O Banco Central (BC) aprovou a aquisição da seguradora Kovr pelo PicPay, concluindo a última etapa regulatória necessária para a operação.
Antes disso, a transação já havia recebido o aval do Conselho Administrativo de Defesa Econômica (Cade) e da Superintendência de Seguros Privados (Susep).

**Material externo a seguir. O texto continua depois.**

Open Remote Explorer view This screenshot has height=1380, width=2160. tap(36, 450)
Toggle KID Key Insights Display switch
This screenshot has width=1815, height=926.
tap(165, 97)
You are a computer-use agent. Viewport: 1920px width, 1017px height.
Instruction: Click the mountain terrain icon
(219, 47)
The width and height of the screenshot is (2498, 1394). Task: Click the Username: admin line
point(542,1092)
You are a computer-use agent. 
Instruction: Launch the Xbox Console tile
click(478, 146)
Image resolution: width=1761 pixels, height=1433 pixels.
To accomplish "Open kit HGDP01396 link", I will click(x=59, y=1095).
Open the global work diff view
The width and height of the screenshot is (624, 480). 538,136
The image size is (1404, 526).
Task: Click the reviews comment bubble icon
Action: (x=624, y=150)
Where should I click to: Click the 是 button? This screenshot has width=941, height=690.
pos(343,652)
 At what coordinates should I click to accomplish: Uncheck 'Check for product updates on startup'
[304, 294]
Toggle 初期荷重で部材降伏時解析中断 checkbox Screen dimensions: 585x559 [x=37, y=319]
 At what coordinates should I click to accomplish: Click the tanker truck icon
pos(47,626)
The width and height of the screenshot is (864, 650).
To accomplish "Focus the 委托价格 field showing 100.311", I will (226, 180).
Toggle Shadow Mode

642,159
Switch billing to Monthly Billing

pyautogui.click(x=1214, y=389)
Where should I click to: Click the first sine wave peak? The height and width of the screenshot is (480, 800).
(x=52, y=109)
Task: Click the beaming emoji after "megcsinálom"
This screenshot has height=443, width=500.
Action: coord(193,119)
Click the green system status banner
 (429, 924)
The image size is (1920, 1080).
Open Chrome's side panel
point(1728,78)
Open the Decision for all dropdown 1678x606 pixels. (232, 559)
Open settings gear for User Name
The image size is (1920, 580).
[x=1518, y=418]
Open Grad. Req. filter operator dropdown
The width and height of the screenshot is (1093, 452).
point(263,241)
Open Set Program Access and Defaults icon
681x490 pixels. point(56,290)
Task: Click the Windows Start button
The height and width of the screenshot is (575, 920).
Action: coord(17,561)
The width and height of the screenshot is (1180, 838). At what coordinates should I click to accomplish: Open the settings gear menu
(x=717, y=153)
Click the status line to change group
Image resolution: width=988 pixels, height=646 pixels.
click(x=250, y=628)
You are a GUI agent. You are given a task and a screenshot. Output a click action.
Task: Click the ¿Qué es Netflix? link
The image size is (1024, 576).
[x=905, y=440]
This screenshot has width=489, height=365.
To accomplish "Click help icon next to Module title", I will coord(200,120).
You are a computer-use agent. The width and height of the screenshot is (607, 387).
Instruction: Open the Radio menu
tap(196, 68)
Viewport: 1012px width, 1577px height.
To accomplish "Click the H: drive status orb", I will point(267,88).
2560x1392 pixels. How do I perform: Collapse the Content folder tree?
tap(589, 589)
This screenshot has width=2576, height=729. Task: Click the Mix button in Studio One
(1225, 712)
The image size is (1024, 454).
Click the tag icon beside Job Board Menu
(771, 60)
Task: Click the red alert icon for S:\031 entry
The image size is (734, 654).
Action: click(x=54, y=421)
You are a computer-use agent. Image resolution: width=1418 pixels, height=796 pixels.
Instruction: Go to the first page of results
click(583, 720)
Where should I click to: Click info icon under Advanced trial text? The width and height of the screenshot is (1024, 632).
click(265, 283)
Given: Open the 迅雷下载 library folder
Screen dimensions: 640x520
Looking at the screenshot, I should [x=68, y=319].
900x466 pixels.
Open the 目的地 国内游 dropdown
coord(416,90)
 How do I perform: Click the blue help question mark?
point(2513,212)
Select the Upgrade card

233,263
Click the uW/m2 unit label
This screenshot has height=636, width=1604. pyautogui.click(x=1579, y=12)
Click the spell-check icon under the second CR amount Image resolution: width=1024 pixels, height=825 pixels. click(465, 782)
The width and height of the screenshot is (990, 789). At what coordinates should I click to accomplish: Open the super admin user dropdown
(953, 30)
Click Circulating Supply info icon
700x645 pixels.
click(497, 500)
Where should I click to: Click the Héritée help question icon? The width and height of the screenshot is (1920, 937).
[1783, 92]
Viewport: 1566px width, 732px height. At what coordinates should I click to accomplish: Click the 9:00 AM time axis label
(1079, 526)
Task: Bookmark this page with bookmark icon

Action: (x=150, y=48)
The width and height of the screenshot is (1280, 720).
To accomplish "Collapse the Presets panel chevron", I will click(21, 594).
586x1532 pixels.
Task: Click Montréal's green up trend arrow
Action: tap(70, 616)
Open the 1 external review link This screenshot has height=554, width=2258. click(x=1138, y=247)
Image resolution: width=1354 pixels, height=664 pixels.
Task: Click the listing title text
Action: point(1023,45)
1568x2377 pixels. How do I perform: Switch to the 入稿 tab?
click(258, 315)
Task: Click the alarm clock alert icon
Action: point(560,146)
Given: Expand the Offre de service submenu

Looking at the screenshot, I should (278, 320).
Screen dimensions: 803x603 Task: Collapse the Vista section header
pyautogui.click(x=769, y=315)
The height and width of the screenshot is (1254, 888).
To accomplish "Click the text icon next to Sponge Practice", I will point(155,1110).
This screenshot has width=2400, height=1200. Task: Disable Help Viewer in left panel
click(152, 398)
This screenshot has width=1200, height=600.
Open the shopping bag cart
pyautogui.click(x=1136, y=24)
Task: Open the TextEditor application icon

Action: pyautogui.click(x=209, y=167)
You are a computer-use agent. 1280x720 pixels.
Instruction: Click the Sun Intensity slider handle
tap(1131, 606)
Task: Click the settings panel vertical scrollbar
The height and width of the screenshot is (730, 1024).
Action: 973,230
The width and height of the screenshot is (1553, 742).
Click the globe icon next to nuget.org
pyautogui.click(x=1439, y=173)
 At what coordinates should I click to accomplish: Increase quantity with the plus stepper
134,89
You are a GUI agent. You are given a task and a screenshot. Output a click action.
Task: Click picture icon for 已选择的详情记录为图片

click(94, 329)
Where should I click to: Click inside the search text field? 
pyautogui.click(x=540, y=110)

Com a autorização, a fintech incorpora à sua estrutura uma seguradora com atuação em diferentes segmentos do mercado e reforça sua estratégia de ampliar a oferta de produtos para sua base de mais de 68 milhões de clientes.
A empresa considera que a operação fortalece sua plataforma de seguros ao unir a carteira de clientes da Kovr com a estrutura tecnológica já desenvolvida pelo PicPay.
Em nota divulgada após a aprovação, o CEO do PicPay, Eduardo Chedid, afirmou que a integração representa um passo importante para a expansão da companhia no segmento de seguros.
De acordo com a empresa, a Kovr reúne capacidades em desenvolvimento de produtos, tecnologia e operação que complementam os serviços já oferecidos pela plataforma financeira.
Como a Kovr entrou na história do Caso Master?
A Kovr integrava o conjunto de empresas ligadas ao grupo do Banco Master antes da liquidação extrajudicial da instituição financeira.
A venda da seguradora foi anunciada inicialmente, em 2025, como um management buyout, modalidade em que os próprios executivos assumem o controle do negócio.
Meses depois, o PicPay confirmou que seria o comprador da empresa e iniciou o processo para obter as autorizações dos órgãos reguladores.
Conforme informou O Brasilianista, o avanço das apurações ampliou a lista de pessoas citadas no inquérito envolvendo o ex-controlador do banco, Daniel Vorcaro.
Entre os nomes mencionados estão integrantes do setor financeiro, parlamentares, ministros de tribunais superiores e autoridades do Executivo que aparecem em diferentes frentes da investigação conduzida pela corporação.
As investigações tiveram novos desdobramentos ao longo de 2026 com a Operação Compliance Zero. Segundo a publicação, a fase mais recente incluiu mandados de busca e apreensão e analisou mensagens atribuídas a Daniel Vorcaro que passaram a integrar os autos da investigação.
Investigação ampliou o alcance do caso
Outro avanço das investigações ocorreu quando a Polícia Federal identificou diálogos que, segundo os investigadores, indicariam a elaboração de um dossiê sobre o presidente do Itaú Unibanco, Milton Maluhy Filho.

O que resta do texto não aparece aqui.